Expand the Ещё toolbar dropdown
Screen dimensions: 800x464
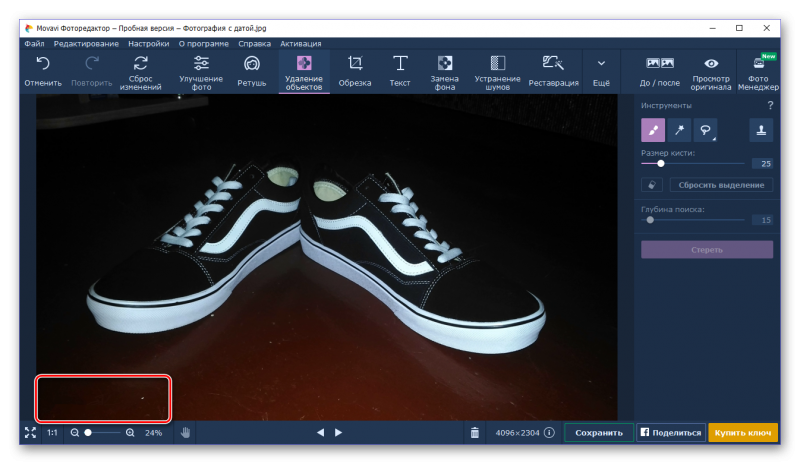601,71
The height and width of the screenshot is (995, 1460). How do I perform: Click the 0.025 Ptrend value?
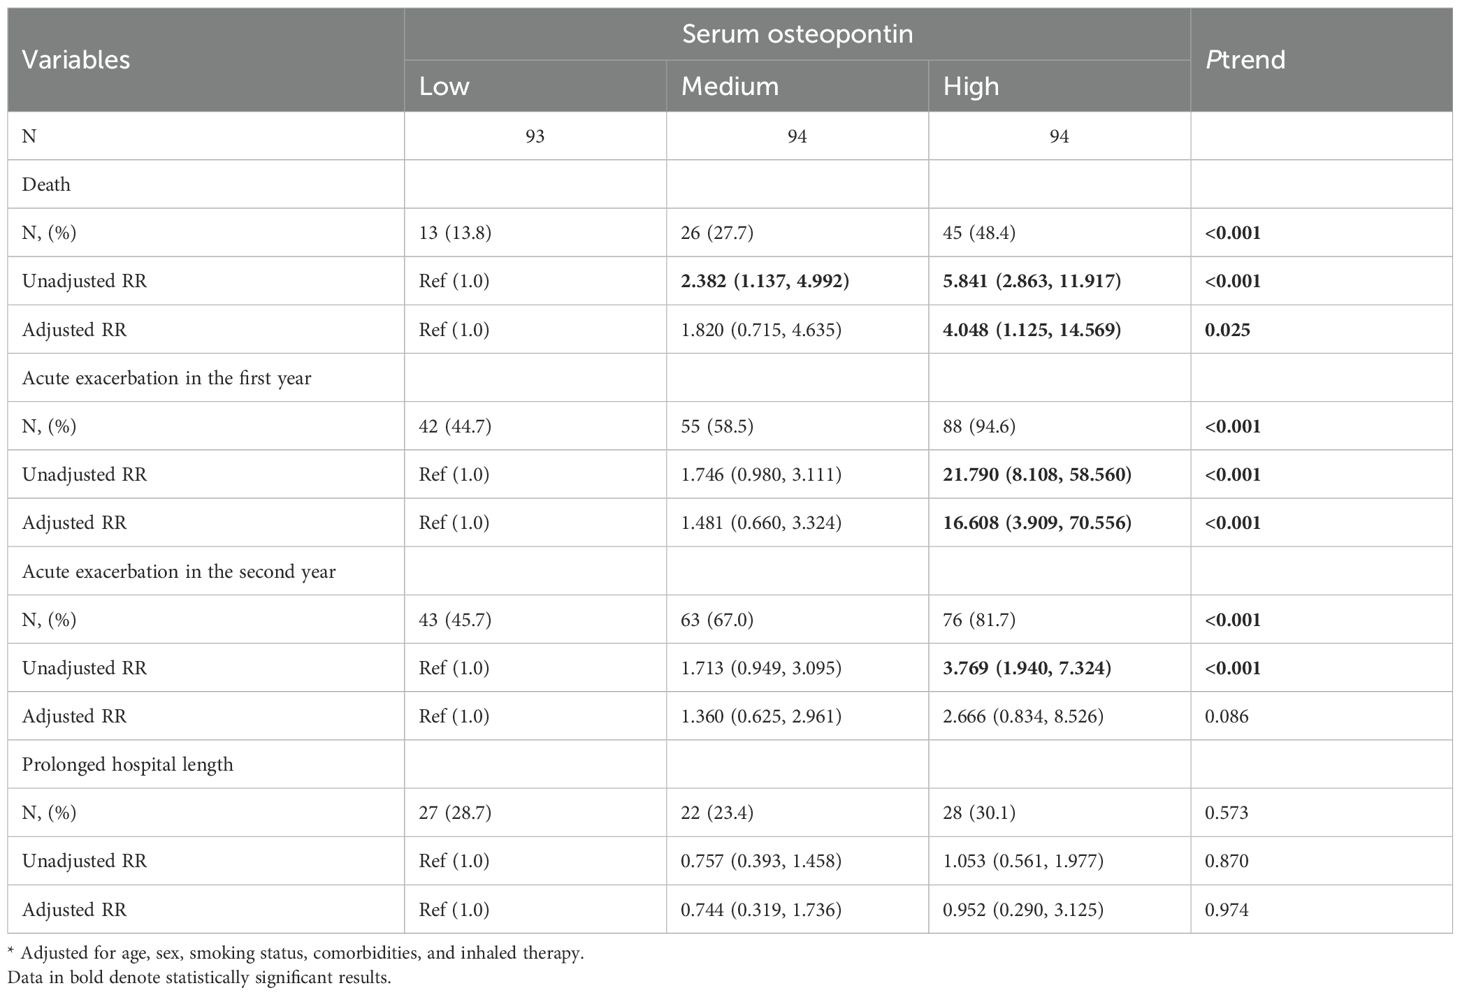pos(1227,329)
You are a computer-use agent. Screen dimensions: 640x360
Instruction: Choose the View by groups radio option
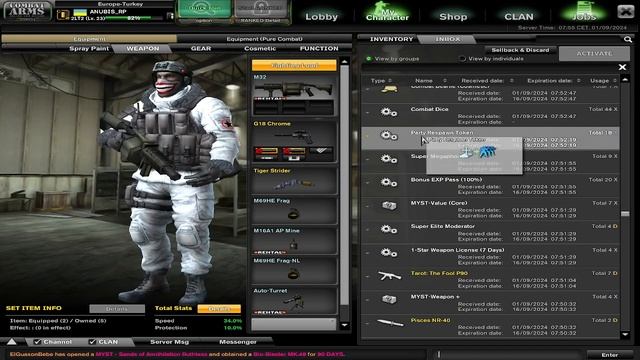click(x=369, y=59)
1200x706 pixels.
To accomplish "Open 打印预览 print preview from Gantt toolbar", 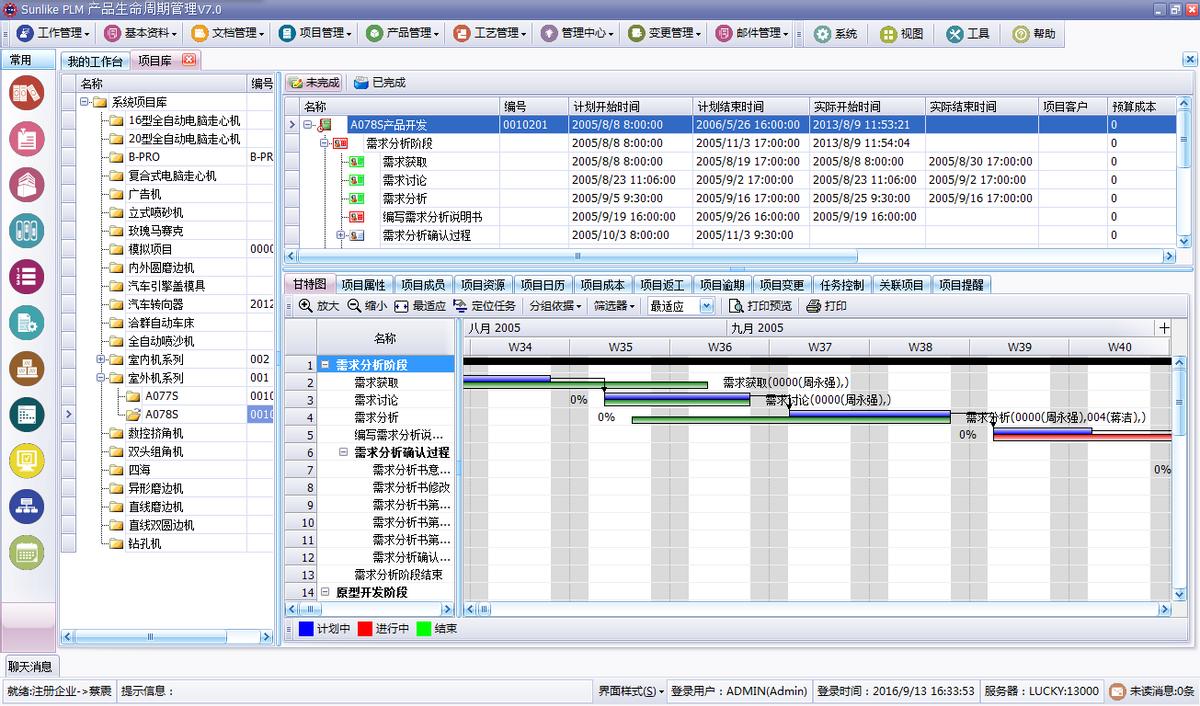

---*---

| Task to complete |
Every line of the listing should be copied precisely, with images omitted.

| Reply |
Expand the Ещё toolbar dropdown
Screen dimensions: 800x464
601,71
The height and width of the screenshot is (995, 1460). How do I perform: Click the 0.025 Ptrend value?
pos(1227,329)
You are a computer-use agent. Screen dimensions: 640x360
Instruction: Choose the View by groups radio option
click(x=369, y=59)
1200x706 pixels.
To accomplish "Open 打印预览 print preview from Gantt toolbar", 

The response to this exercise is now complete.